Met een gevelbreedte van drie traveeën, telt de rijwoning een souterrain en drie bouwlagen onder een pseudo-mansarde. De lijstgevel heeft een parement uit witte Silezische brikken met accenten grijze baksteen voor onder meer speklagen en ontlastingsbogen, gebruik van blauwe hardsteen voor de hoge plint en lekdrempels met spuwer, witte natuursteen voor de puilijst, balkons, hoekblokken en consoles, en leien als dakbedekking. Geleed door de puilijst, de bovenbouw geritmeerd door steekbooglisenen met sluitsteen, legt de compositie de klemtoon op de middenas. Deze wordt gemarkeerd door balkons met een smeedijzeren art-nouveau-borstwering, en een houten dakkapel, beide op consoles. Verder bestaat de opstand uit registers van getoogde muuropeningen op begane grond en eerste verdieping, en rondboogvensters in de topgeleding. Een houten kroonlijst vormt de gevelbeëindiging. Van het oorspronkelijke schrijnwerk is enkel de houten inkomdeur bewaard; ook het smeedijzeren art-nouveau-traliewerk van het souterrain bleef behouden.

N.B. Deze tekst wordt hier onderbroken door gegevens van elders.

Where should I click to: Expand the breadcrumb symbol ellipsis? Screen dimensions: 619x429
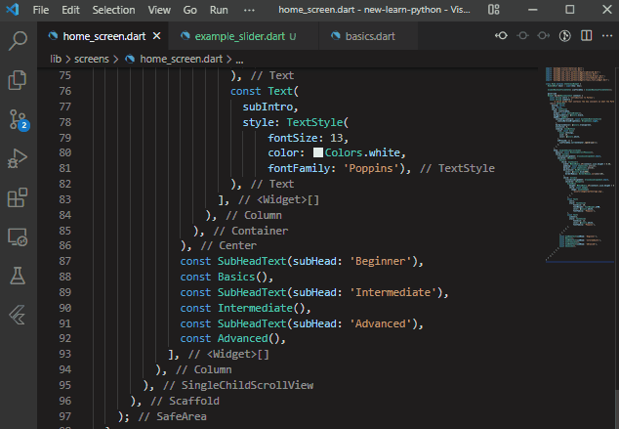point(240,59)
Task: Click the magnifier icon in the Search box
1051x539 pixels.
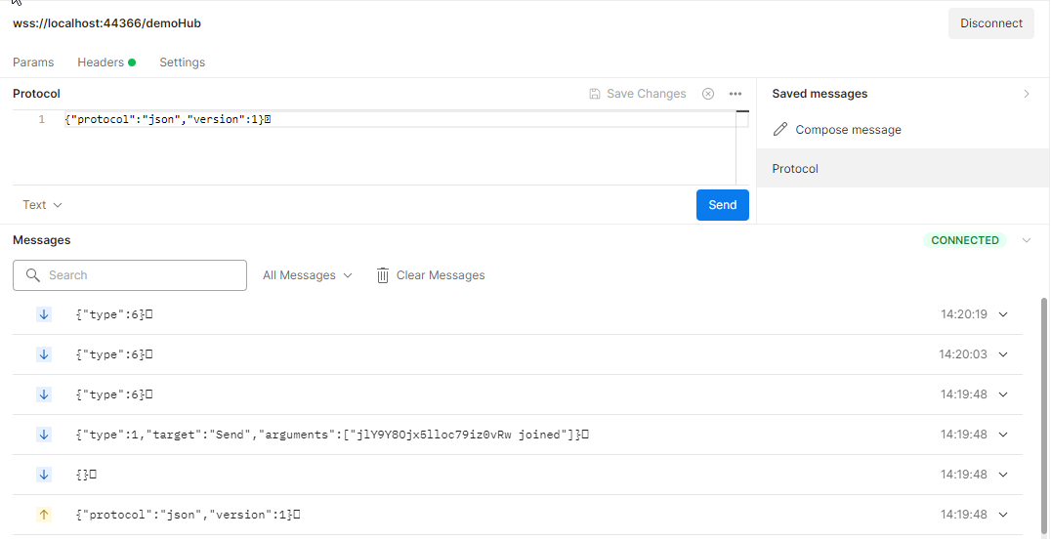Action: coord(33,275)
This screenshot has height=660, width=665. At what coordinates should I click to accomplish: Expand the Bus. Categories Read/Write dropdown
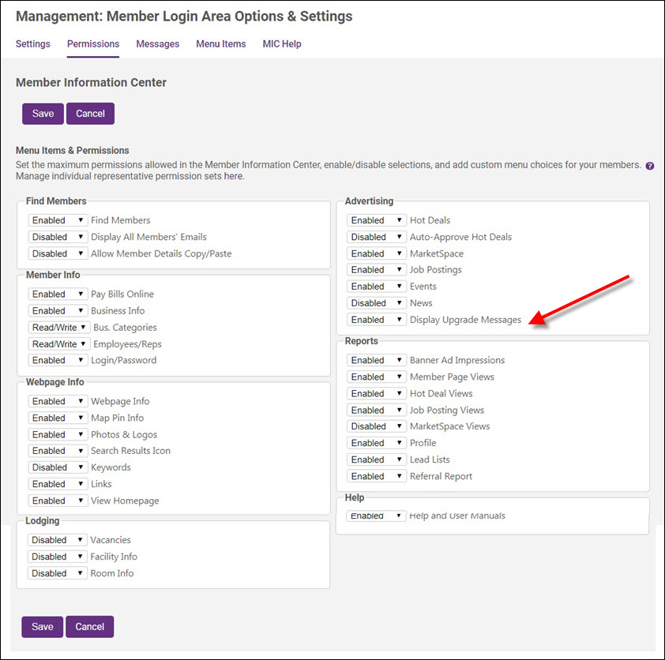58,327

De plattegrond beantwoordt aan de klassieke typologie van het burgerhuis, dat uit een hoofdvolume en een smalle achterbouw in entresol bestaat, ontsloten door de zijdelings ingeplante inkom- en traphal. Volgens de bouwplannen omvat de begane grond een suite van salon en eetkamer met terras; het souterrain biedt ruimte aan de keuken en een zitplaats. De plattegronden van de bovenverdiepingen ontbreken in het bouwdossier.
- Stadsarchief Antwerpen, bouwdossiers 1911#2186 (woning De Groote-Volders), 1912#480 (woning E.G. Huygens).